大阪大学が、iPS細胞を使った角膜の培養と移植に成功しました。これまで他人の角膜移植しか方法のなかった治療が劇的に変化し、角膜を痛めた患者に未来が広がってきたようです。
iPS細胞は、人間の幹細胞であり、さまざまな臓器の遺伝子を組み込むことであらゆる生体組織に変化させることができる物です。京都大学の山中教授がこれを発見し、ノーベル賞を受賞したことで有名になりましたが、いよいよ実際の治療で使われ始めたようです。これにより他人の生体組織の移植以外方法のなかったさまざまな疾患が自分の細胞で直せる可能性が高まったため、今後の研究の進歩が望まれます。
以前も申し上げたとおり、生体組織や臓器の再生のための技術は日々進化しています。3Dプリンターをつかった耳や鼻などの軟骨再生は可能になってきていますし、頭蓋等の硬骨の再生も進んでいます。もともとは破損した形状にあわせた部品の作成が難しかったところがありますが、最近は3D計測できる機器やそれに合わせて部品を作成するが発達しているため、部品の形状が破損した人体の部位とぴたりと合わせることが可能になってきています。陥没や粉砕骨折等で失われてしまった骨も再生できますから、変形や欠損といった問題を解決することは困難でなくなっています。
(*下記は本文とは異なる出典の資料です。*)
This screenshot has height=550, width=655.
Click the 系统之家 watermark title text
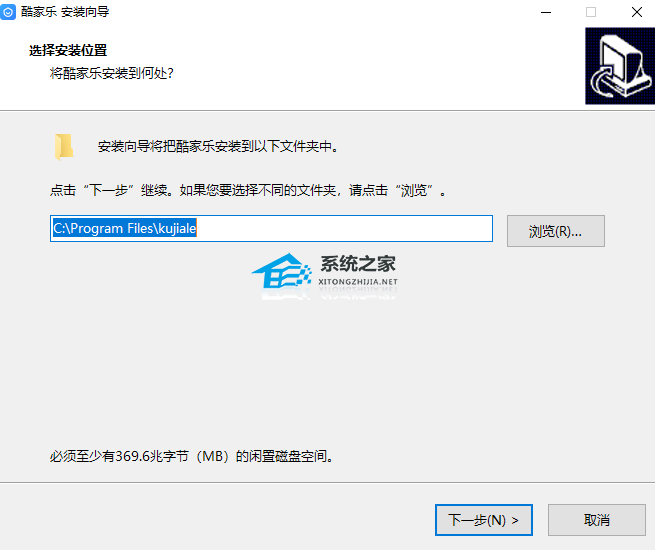click(358, 264)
iPS細胞は、このような骨のようなものではない人工的な組織や作成も可能にします。臓器の製作にはまだまだ時間がかかりそうですが、iPS細胞を培養した組織による置換は体中のあらゆる分野で実施されようとしています。たとえば理化学研究所は加齢黄斑変性の治療にiPS細胞を使った網膜を利用しようとしていますし、京都大学はパーキンソン病、慶応大学は脊髄損傷などが現在計画されている物です。このように多くの大学や研究機関がiPS細胞を利用した治療を考えており、この先5〜10年で実用化が見込まれています。こうなれば、これまでは治療が困難だった症例も克服できますし、なにより患者にとって元通りの生活が送れる可能性が高まったことは本当に素晴らしい事だと思います。
その後は並行して研究されている臓器の置換が始まるでしょうし、汎用iPS細胞による治療の低価格化も期待できます。オーダーメイドよりもはるかに多くの患者が安価で治療を受けられますし、競争原理が働けば生体細胞を使った治療が本当に身近な物になる可能性があります。
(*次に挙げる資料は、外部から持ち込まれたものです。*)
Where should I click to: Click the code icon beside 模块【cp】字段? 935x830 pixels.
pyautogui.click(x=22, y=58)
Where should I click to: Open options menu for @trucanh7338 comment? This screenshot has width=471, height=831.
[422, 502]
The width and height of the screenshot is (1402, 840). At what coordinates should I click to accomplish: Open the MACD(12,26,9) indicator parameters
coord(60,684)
やがては内臓だけでなく、複数の機能を持った部位も技術の組み合わせで作成が可能になるかもしれません。人工骨と人工血管、筋肉、皮膚によって指や手足を作れる可能性が出てきますし、それらの欠損患者が健常な姿に戻れることも夢ではありません。その前には、機械とのハイブリッド型の手足が生まれる可能性も充分考えられます。たとえば自分の骨の先端に強度の高いソケットを組み付けます。ソケットには細かい神経をつなぎ、ケーブルの終端としての装置を付けます。そこに機械性の手足を組み付けると、ソケットを経由して神経とのやりとりが可能になり、自分の意志で動かすことができるようになります。また骨と直接接続するため、人工部分との接続分の痛みや組織の壊死等も防ぐことができるようになるかもしれません。手足の側にボリュームを付ければ、人間の触覚や痛覚もきちんと再生できる人工義手義足ができる可能性だってあります。
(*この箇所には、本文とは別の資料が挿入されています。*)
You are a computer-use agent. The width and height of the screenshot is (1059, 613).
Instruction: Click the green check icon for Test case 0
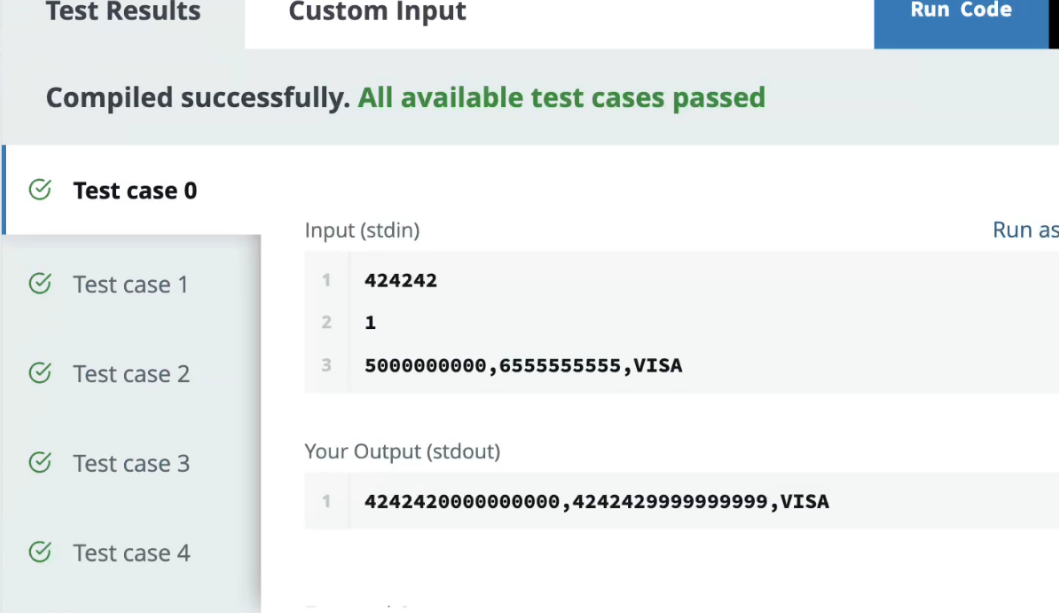tap(40, 190)

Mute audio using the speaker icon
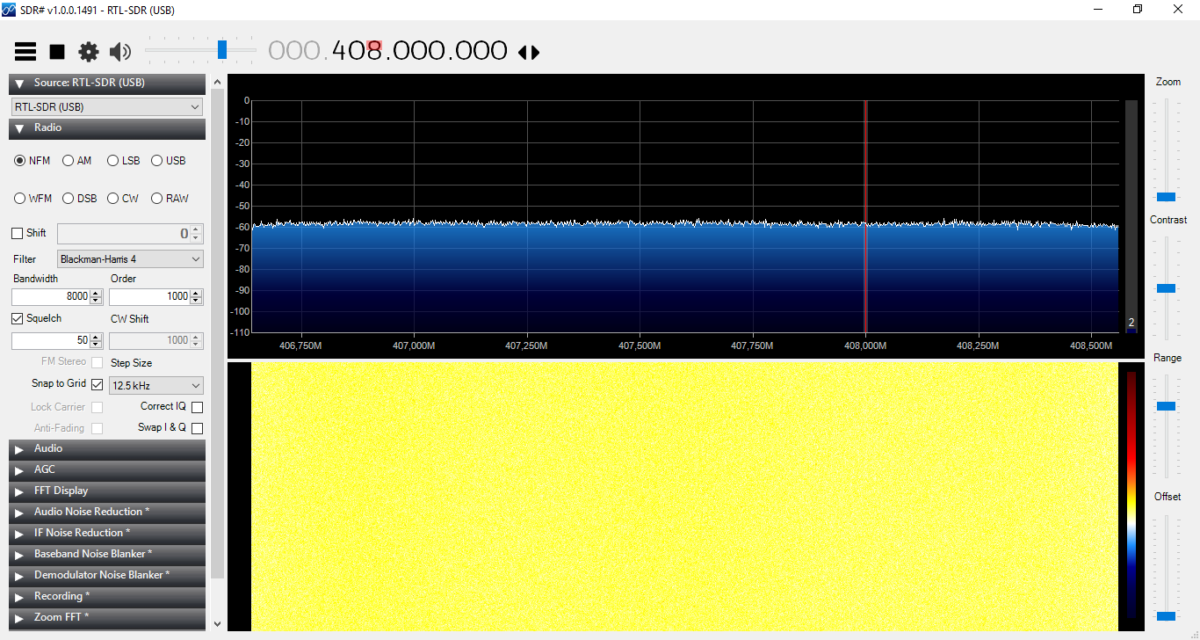[x=121, y=52]
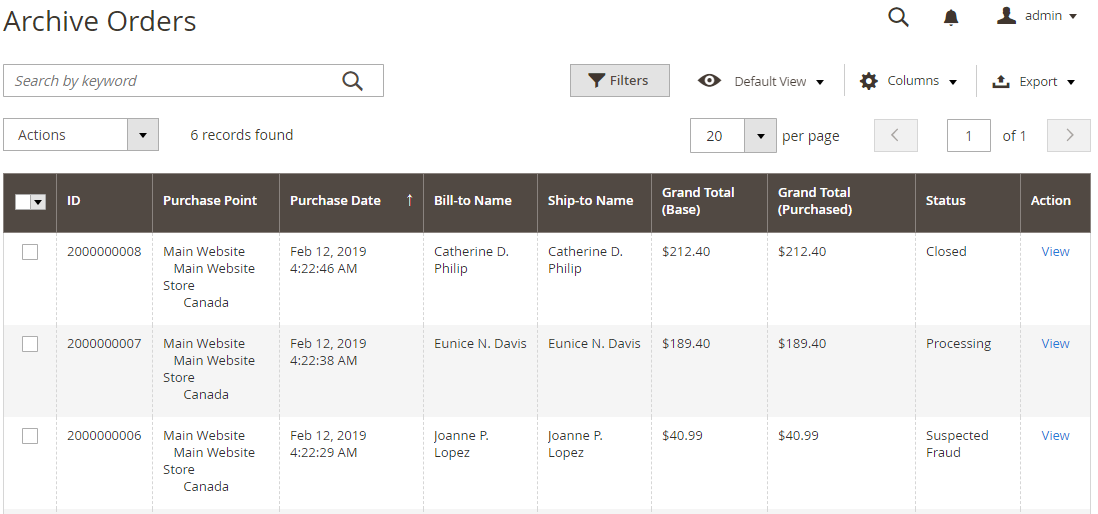Screen dimensions: 1098x514
Task: Open the per page count dropdown
Action: point(760,135)
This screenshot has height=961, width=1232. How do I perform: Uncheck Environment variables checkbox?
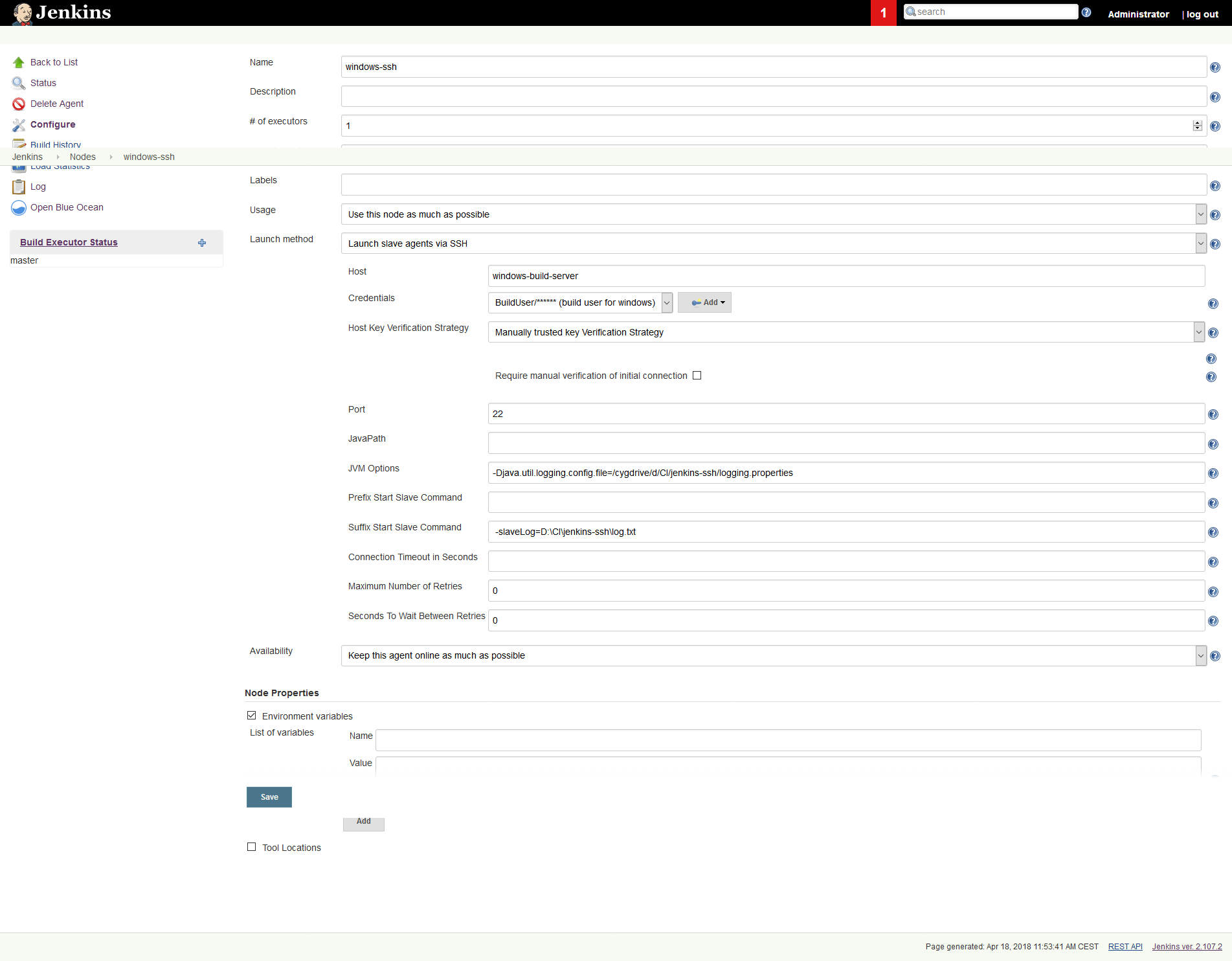coord(251,716)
このように技術の進歩は、人間にとって数多くの選択肢を広げてくれます。諦めたり受け入れたりするのではなく、健常な人間と同じ機能をもつことができれば、さまざまな制約から解放される可能性があります。それどころか人間が本来持っている以上の機能を増設することも可能になります。逆にあるがままの自分が、藤生であっても固性ある自分と考える人が出てくる可能性もあります。いずれにせよ技術の進歩は、我々の未来に大きな選択肢を作っていることは間違いありませんし,それをどのように使いこなしていくかは個々人の課題になっていくように思われます。